EXERCISE PROMPT - Render the following data as a numbered list and leave out any blank lines.

-*-*-

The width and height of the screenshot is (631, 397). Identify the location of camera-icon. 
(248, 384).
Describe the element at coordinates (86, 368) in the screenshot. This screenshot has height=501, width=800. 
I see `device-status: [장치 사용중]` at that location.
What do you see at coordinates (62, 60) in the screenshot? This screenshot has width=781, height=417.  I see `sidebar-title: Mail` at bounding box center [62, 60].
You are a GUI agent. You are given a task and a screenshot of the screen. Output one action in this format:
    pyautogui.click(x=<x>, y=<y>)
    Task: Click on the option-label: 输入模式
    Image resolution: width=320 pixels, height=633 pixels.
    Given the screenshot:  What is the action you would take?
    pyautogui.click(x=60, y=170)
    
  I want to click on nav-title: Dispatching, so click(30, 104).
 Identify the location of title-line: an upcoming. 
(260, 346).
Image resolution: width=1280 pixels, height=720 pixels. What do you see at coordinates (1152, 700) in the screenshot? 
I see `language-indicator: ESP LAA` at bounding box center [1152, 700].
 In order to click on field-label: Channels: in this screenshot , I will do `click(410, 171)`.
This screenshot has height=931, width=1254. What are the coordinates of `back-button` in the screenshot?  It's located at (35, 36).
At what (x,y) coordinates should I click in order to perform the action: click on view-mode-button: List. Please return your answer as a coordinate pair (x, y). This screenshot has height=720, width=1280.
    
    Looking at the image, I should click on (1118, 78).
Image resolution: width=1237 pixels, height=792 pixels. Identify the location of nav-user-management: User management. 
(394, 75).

-*-*-

FINAL ANSWER -
1. The width and height of the screenshot is (631, 397). Identify the location of camera-icon. 
2. (248, 384).
3. Describe the element at coordinates (86, 368) in the screenshot. This screenshot has height=501, width=800. 
4. I see `device-status: [장치 사용중]` at that location.
5. What do you see at coordinates (62, 60) in the screenshot? This screenshot has width=781, height=417.  I see `sidebar-title: Mail` at bounding box center [62, 60].
6. You are a GUI agent. You are given a task and a screenshot of the screen. Output one action in this format:
7.     pyautogui.click(x=<x>, y=<y>)
8.     Task: Click on the option-label: 输入模式
9.     Image resolution: width=320 pixels, height=633 pixels.
10.     Given the screenshot:  What is the action you would take?
11.     pyautogui.click(x=60, y=170)
12.   I want to click on nav-title: Dispatching, so click(30, 104).
13.  Identify the location of title-line: an upcoming. 
14. (260, 346).
15. Image resolution: width=1280 pixels, height=720 pixels. What do you see at coordinates (1152, 700) in the screenshot? 
16. I see `language-indicator: ESP LAA` at bounding box center [1152, 700].
17.  In order to click on field-label: Channels: in this screenshot , I will do `click(410, 171)`.
18. This screenshot has height=931, width=1254. What are the coordinates of `back-button` in the screenshot?  It's located at (35, 36).
19. At what (x,y) coordinates should I click in order to perform the action: click on view-mode-button: List. Please return your answer as a coordinate pair (x, y). This screenshot has height=720, width=1280.
20.     Looking at the image, I should click on (1118, 78).
21. Image resolution: width=1237 pixels, height=792 pixels. Identify the location of nav-user-management: User management. 
22. (394, 75).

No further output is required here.